But that’s not really how it works out in reality. We’ll pick this question apart into two different goals. First – can we use Individual Lightning Lane prices as a general predictor for crowd level trends (aka, are the two tied together at all). And then, more specifically, if we know that the Individual Lightning Lane will be a specific price, can we make a good guess at the crowd level for that day? In this case, it would mean that savvy readers could be at Walt Disney World, see a high price for Rise of the Resistance (for example), and therefore know that they should switch to a park where an Individual Lightning Lane price points toward lower crowds instead.

Explain the Math

We need only two data points to do this comparison – crowd levels and Individual Lightning Lane prices. We collect wait times all day every day, and use those to come up with observed crowd levels for every day.

We also collect and store all of the Individual Lightning Lane prices each day, so we can do a day-by-day comparison of cost and crowds at each park.

Boom – easy math this week.

Cost and Crowd Trends

Individual Lightning Lane cost compared to crowd level at each attraction, with data from December 2022 through early March 2023

I think in general we can say that the orange and blue lines follow decently along with one another at a very high level. If cost goes up, crowds are usually a little higher. If cost goes down, crowds are usually a little lower. I’m using a lot of vague language on purpose. What else can we see?

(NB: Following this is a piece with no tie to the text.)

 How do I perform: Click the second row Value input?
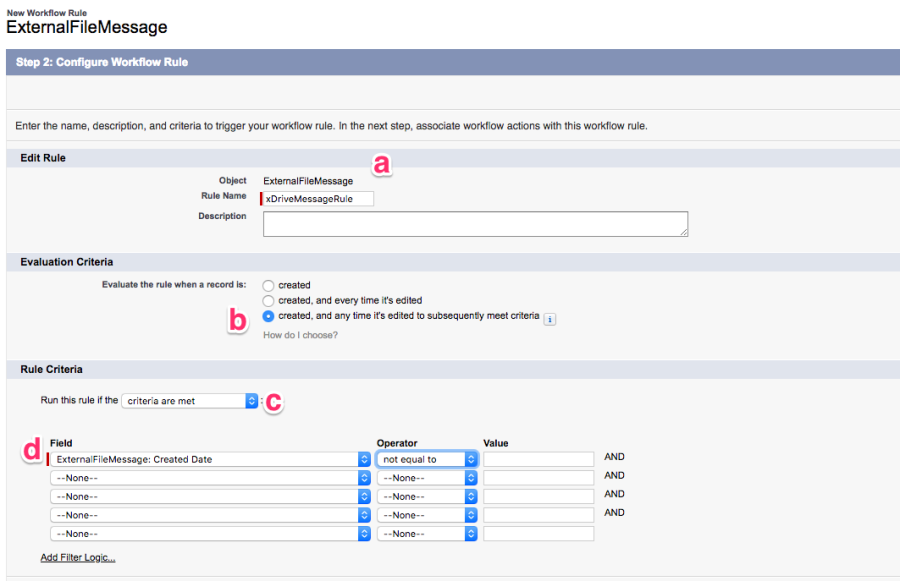538,478

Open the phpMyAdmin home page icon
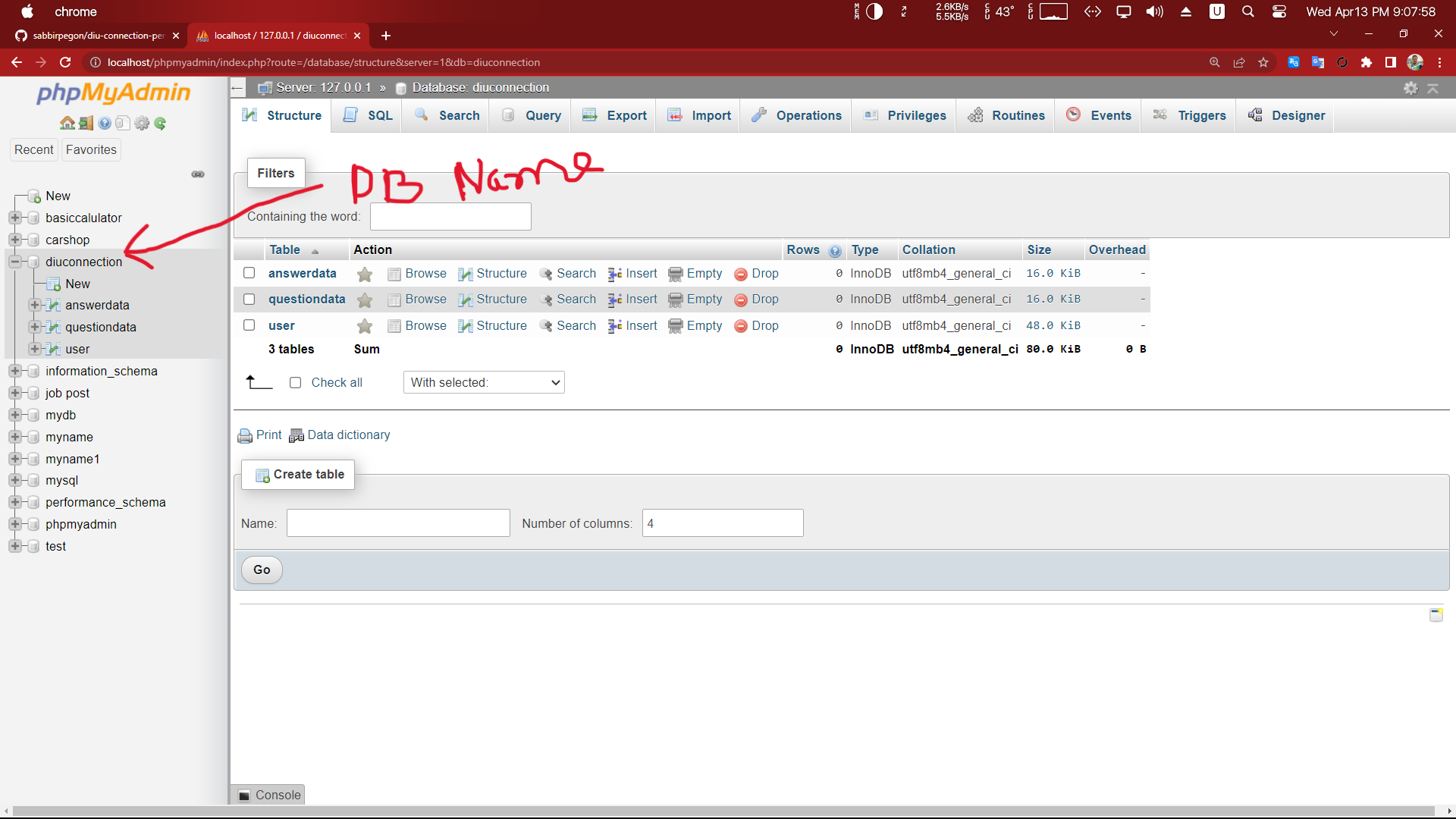pos(67,123)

  • We get the most granularity from Rise of the Resistance, because every other attraction only has three different price points in the past 3 months. Rise has seven instead. That granularity doesn’t mean greater accuracy in prediction crowds, though. There is a big stretch from late January through mid February where crowd levels stayed somewhat in the middle, and Disney tinkered around a lot with the cost.
  • During that same stretch of late January to mid February, Flight of Passage pretty much stayed at its lowest price, but crowds bounced around, all of the way up to a crowd level 7. Similarly, Seven Dwarfs Mine Train and Cosmic Rewind stayed at or close to their lowest price, with crowds staying pretty steady at EPCOT, but bouncing between crowd levels 1 and 8 at Magic Kingdom.
  • Overall, it’s good to see that the lines aren’t going in opposite directions most of the time, but they also don’t stay in lock-step. It makes me hypothesize that just knowing cost isn’t going to be a good predictor for crowd level.

Can I Predict Crowd Level Based on Cost?

Prevalence of Individual Lightning Lane cost compared to crowd level at each attraction, with data from December 2022 through early March 2023

Bubble charts! Bubble charts! They’re weird and fun and bubbly and I don’t think I’ve used them before. So this will be great. Let’s run through a few prediction scenarios and see what we can figure out.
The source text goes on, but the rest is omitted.